Tuesday, 27 February 2007
Questions without Notice
My question is to the Minister for Ageing. Is the minister aware of yesterday’s statement from Aged and Community Services Australia that, while they initially welcomed the government’s recent aged-care package, ‘as more detail became available on the various offsets and trade-offs contained within it, it became clear that the gains were modest and there were significant negative impacts’? Haven’t providers raised concerns that, under the package, some facilities will lose funding? Why is it that, two weeks after the package was announced, providers are still struggling to get the details they need to understand the impact of its implementation? If the minister is confident that there will be no losers, will he now release the modelling done by his department on the impact of the package, and can the minister also guarantee that no facility will be worse off under the package?
I thank Senator McLucas for her question. This gives me the opportunity to again outline this to the Senate. I will answer Senator McLucas’s question very directly. To outline to Senator McLucas the magnitude of the package, $1.5 billion—
it is big money, as Senator Abetz says—will be in the 2007-08 budget. So it is not an election promise; it is actually a line item of $1.5 billion in the 2007-08 budget.

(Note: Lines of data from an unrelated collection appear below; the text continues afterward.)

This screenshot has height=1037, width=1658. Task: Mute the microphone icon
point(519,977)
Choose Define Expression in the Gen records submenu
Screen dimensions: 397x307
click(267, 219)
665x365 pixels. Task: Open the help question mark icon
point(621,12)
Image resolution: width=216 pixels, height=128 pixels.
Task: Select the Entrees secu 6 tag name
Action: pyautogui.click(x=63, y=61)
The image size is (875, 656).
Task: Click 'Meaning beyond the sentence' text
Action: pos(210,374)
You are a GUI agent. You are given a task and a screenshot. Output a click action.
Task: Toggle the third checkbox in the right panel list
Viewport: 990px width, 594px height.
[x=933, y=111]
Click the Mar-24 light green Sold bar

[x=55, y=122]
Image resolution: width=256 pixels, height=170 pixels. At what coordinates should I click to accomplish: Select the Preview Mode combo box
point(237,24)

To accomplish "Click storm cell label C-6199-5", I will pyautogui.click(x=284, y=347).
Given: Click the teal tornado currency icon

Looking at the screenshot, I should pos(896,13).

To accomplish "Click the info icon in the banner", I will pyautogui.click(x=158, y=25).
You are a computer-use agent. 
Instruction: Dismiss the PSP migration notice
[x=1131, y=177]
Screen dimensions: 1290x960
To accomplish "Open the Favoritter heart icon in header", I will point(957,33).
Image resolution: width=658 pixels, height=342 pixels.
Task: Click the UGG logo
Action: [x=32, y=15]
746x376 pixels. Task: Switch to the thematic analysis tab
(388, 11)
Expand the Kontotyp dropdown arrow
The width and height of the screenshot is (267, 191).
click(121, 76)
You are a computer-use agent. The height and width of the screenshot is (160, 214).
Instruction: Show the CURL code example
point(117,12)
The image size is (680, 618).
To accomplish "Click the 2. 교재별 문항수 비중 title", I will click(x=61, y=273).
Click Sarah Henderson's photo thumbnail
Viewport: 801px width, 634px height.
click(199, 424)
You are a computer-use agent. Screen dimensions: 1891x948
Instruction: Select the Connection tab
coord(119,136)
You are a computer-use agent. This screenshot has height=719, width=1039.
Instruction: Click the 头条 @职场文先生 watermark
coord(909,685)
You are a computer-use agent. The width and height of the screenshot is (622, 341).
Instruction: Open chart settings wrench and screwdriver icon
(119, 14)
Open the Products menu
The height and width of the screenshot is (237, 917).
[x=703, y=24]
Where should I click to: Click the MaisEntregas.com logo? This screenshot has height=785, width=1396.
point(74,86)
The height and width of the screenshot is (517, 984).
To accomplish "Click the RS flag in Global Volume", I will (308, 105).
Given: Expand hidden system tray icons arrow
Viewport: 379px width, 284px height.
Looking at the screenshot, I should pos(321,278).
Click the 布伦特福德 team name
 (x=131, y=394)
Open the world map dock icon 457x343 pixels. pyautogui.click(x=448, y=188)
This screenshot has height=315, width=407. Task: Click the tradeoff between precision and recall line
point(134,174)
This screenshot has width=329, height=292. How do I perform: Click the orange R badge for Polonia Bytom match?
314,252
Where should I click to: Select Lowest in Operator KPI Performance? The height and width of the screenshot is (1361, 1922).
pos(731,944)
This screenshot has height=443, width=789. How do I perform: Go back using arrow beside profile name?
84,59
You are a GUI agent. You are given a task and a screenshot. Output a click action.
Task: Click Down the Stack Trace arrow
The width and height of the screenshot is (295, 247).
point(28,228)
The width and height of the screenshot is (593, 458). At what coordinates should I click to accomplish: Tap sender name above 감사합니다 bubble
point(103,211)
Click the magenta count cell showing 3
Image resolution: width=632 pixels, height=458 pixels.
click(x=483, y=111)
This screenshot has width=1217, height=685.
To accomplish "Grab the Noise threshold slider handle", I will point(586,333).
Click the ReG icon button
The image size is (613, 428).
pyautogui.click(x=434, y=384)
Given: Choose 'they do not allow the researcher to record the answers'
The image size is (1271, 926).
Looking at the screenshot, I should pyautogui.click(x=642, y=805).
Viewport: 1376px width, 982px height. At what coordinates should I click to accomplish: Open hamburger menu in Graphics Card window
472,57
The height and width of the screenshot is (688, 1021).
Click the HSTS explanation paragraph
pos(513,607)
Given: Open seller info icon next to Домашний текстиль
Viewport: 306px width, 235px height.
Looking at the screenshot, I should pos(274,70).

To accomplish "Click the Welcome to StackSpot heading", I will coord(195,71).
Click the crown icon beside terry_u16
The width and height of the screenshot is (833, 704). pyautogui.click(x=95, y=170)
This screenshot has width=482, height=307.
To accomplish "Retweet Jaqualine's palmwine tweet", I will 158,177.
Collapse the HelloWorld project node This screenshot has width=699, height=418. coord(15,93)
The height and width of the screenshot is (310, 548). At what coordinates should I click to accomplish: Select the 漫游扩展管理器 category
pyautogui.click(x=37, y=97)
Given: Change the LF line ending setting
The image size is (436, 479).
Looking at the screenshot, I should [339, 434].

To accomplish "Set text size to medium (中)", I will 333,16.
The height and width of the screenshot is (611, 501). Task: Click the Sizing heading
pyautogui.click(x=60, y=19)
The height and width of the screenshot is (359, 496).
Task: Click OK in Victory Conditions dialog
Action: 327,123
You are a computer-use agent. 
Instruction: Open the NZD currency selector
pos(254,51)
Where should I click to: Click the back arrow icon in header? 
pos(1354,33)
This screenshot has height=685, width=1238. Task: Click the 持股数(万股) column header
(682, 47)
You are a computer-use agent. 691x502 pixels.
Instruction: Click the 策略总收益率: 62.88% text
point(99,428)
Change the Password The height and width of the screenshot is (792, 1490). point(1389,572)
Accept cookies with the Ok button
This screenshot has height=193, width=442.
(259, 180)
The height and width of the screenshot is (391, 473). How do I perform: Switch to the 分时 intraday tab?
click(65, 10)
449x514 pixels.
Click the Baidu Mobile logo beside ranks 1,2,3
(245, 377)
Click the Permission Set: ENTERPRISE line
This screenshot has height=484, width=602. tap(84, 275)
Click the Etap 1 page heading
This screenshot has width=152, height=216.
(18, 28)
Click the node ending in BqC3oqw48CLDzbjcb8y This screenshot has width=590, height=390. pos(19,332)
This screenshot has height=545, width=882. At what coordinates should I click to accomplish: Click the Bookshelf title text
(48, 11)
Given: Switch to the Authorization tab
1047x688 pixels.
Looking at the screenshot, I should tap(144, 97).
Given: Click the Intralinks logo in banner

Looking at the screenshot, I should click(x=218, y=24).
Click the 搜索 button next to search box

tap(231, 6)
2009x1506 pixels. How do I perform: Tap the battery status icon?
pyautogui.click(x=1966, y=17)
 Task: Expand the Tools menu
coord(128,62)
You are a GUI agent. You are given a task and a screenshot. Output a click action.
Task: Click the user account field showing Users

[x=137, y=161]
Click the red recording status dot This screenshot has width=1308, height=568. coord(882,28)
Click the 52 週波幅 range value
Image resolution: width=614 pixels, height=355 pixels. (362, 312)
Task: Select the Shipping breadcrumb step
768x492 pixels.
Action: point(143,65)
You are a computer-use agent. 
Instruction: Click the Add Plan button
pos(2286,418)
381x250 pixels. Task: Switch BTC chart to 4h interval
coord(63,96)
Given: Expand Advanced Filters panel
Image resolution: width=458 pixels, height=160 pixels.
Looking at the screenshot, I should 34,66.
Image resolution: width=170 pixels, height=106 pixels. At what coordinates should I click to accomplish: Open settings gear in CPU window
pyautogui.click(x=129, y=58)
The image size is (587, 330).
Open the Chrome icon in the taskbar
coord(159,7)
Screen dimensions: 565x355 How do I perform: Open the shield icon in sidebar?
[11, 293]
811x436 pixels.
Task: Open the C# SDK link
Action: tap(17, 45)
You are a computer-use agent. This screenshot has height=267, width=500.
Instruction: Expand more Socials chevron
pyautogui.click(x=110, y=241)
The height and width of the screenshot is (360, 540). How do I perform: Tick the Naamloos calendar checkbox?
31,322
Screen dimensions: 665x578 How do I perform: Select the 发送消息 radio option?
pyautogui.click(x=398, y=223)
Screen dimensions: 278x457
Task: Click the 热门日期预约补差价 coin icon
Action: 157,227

There is nobody anywhere in this land or, indeed, anywhere else in the world where they understand English who would not recognise that that is a most significant contribution to securing the long-term welfare of ageing Australians. That needs to be stated time after time. The other thing that I should add is that the reason this government over 10 years has been able to increase the aged-care budget in this country from about $2 billion to—by the time that this package comes into full fruition, by 2011—over $10 billion in real terms, indexed, is the economic stewardship of this country by the Howard government.
Senator McLucas may want to jump on some bandwagon and talk about some implementation issues. Whenever there is a $1.5 billion package—in fact, when there is anything from a $200-million to a $500-million package—there will always be implementation issues. I stated that to the industry. I said, ‘Look, I can’t tell you what’s contained in this cabinet submission, because cabinet operates with confidentiality, but there will be issues and we will sort them out.’ What Senator McLucas did not do is quote from the rest of that media release. This is the problem that we have with the opposition: they are all into smoke and mirrors; they are all about selective quoting. What that particular release also says is: ‘We have raised our concerns with the government.’ And we recognise that they have concerns. Even $1.5 billion still leads to some people having concerns. What they said is: ‘We will continue to work with the government to find solutions.’ That recognises the consultative nature of this government. We are prepared to put our money where our mouth is when it comes to looking after ageing Australians; we are prepared to consult extensively, as I have done in the last 13 months that I have been Minister for Ageing; and we are prepared to consult, again, to make sure that we tweak and finetune a very courageous, a very well funded—
Courageous in terms of the amount of money that we put forward. We could spend a lot of money in a lot of places to keep on addressing Labor’s neglect from when they were in government, but what we are doing is securing the future and the welfare of ageing Australians. The commitment that I can make, not only to Senator McLucas but to the Senate, is that we will continue to work hard through both the development of sound policy and the proper funding to back it up, so that ageing Australians under a coalition government will be much better off than they were under Labor.
Mr President, I ask a supplementary question. I do note that there were no details in that answer—no guarantee that no facility would be worse off and no guarantee that there will be no losers. Can the minister confirm that, under the package, the government has just rebadged the pensioner supplement as capital funding when providers were already receiving this $2,260 per annum and using it to cover care costs? Isn’t this just an accounting trick to try and cover the capital funding shortfall in the high-care sector? Isn’t it inevitable that if providers now use these funds for capital costs they will have to cut back on care?
Let me address the issue of care very deliberately. I am not going to say anything other than quote somebody else’s words. We do care for pensioners and we do care for frail Australians. This is what somebody like Catholic Health CEO, Francis Sullivan, has said about elderly and vulnerable Australians and the care that they are going to receive—
Mr President, I rise on a point of order. In relation to both the original question and the supplementary question, the minister has made no attempt to answer. He can bluster all he would like to, but he was asked specifically about the pensioner supplement and its conversion. I think the Senate would appreciate an answer to the question, not more bluster.
I wish I had more so that I could explain in greater detail in the hope that the opposition will understand it. What somebody like Francis Sullivan said—and, Mr President, you should listen to this when you are talking about care—is: ‘It is pleasing to see that frail, elderly people can also benefit from the country’s surplus and join in the process of prosperity.’ That says it all. It says that this government, through strong economic management, is providing for elderly, frail Australians. I have very definitively addressed the issue of care.